Analyzing Temperatures & Frequencies Over Time

Modern graphics card designs make use of several advanced hardware and software facing algorithms in an effort to hit an optimal balance between performance, acoustics, voltage, power and heat output. Traditionally this leads to maximized clock speeds within a given set of parameters. Conversely, if one of those last two metrics (those being heat and power consumption) steps into the equation in a negative manner it is quite likely that voltages and resulting core clocks will be reduced to insure the GPU remains within design specifications. We’ve seen this happen quite aggressively on some AMD cards while NVIDIA’s reference cards also tend to fluctuate their frequencies. To be clear, this is a feature by design rather than a problem in most situations.

In many cases clock speeds won’t be touched until the card in question reaches a preset temperature, whereupon the software and onboard hardware will work in tandem to carefully regulate other areas such as fan speeds and voltages to insure maximum frequency output without an overly loud fan.
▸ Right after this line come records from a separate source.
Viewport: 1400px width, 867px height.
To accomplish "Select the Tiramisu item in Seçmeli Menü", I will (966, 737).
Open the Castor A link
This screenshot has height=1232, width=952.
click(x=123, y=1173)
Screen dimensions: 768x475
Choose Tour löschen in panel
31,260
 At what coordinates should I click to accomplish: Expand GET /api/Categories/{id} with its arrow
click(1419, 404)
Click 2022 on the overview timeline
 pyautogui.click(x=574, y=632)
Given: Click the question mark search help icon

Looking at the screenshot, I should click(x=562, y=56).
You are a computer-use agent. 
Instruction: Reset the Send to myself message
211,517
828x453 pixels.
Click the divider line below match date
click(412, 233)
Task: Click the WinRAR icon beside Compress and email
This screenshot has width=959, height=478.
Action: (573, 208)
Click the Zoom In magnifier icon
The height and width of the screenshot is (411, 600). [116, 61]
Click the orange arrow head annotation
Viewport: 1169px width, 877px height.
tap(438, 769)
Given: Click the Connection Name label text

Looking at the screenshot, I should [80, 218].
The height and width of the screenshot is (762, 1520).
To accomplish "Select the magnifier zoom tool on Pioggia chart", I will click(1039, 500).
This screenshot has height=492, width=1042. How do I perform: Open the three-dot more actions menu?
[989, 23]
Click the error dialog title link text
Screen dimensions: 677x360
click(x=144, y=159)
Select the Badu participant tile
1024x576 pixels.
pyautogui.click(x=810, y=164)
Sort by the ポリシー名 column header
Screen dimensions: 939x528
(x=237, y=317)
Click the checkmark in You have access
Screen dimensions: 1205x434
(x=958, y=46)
Since this algorithm typically doesn’t kick into full force in the first few minutes of gaming, the “true” performance of many graphics cards won’t be realized through a typical 1-3 minute benchmarking run. Hence why we use a 10-minute warm up period before all of our benchmarks.

For now, let’s see how these new algorithms are used when the card is running at default speeds.

Despite the fact NVIDIA showed a GTX 1080 running at over 2GHz and under 70°C at their launch event, the actual reality is quite different. Here we see the core temperatures gradually rising to around 83°C before they are eventually tamed by a combination of the heatsink’s fan speed and voltage / clock speed manipulation. While this is far from the GTX 1080’s official throttle temperature of 90°C, the trickle-down effect it has upon clock speeds and performance is quite interesting to see.

While temperatures climb quite steadily, looking at the chart above it becomes quite apparent that NVIDIA’s fan speed profile doesn’t really react until the core reaches approximately 70°C whereupon it begins a gradual ramp-up before it hits a plateau near 2000RPMs. That stately and sedate RPM increase is extremely welcome given the noticeable noise caused by the GTX 980 Ti’s rapid ascension to its fan’s rotational plateau but it isn’t quite as lethargic as the GTX 980’s profile either.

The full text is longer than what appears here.